As Howard's father, Dr. Isaac Howard, told her, "Wherever Bob went, Patch went. Patch even shared Bob's food at the table and was a real companion. . . But there was something about Dr. Howard's story that bothered me. As soon as the dog got sick and they knew it was going to die, Bob went to (the nearby town of ) Brownwood, so that he wouldn't see his dog in his last few days on earth. . . "
And Novalyne wondered how Bob Howard "could write about horrible deaths and dying, yet be so afraid of a dog's death he could not even stay near? It didn't make sense somehow. But if Bob made sense, I probably wouldn't like the big ox."
Perhaps it was through wrestling with such contradictions within himself that Howard wrote the subject of today's post.
***
The Man on the Ground
by Robert E. Howard
Set in 19th century West Texas, this is the tale of a feud between Cal Reynolds and his deadly enemy, Esau Brill.
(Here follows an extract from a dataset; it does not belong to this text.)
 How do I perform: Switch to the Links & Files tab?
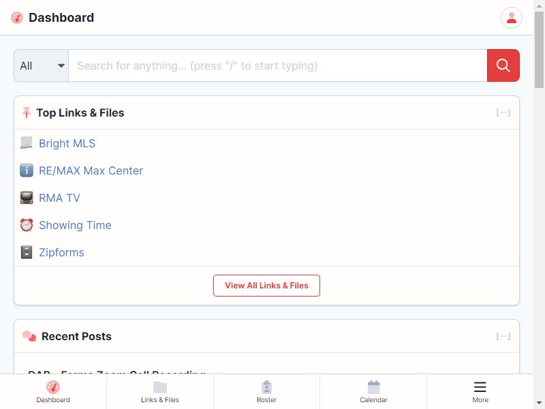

Reynolds is fast with fists and guns, with "instincts (that) rose sheer from the naked primitive," Howard wrote. "And from them crystallized an almost tangible abstraction -- a hate too strong for even death to destroy; a hate powerful enough to embody itself in itself, without the aid or the necessity of material substance."
Driven by this hatred, Reynolds and Brill fire at each other almost simultaneously. Brill's bullet apparently misses Reynolds, who suffers a scalp would. After a momentary unconsciously passes, Reynolds realizes Brill's bullet must have ricocheted off a stone, striking him only a passing blow.
However, it was a strong enough blow to knock Reynolds from behind the rocks where he had taken cover, striking his rifle from his hands and leaving him in full view of Brill. As Reynolds leaps for his dropped gun, he is amazed that, instead of firing, Brill is walking directly toward him.
Reynolds doesn't stop to question either Brill's strange behavior or his own feelings.
"Men who live by their hands have little time for self-analysis," unlike Howard himself, whose story of is reminiscent of Ambrose Bierce's earlier tale of another near-death experience, An Occurrence at Owl Creek Bridge.
I've never seen any mention of Bierce's influence on Howard, although the older Bierce's eerie stories would have resonated with Howard's own sensibility. Was that because Bierce had been a Union officer during the Civil War? Howard, whose parents, born in a former Confederate state in the aftermath of that war, would probably have been among those who considered "damn Yankee" a single word, as Novalyne wryly quoted one of her sources.
Consider reading both Howard's and Bierce's stories, and decide for yourself. And while you're reading at the Howard site, notice another features writer of the July 1933 issue of Weird Tales magazine in which The Man on the Ground appeared -- Jack Williamson. A contemporary of Howard, Howard lived to the age of 98, writing almost to the end and dying in 2006. By then, Howard had been dead for 70 years.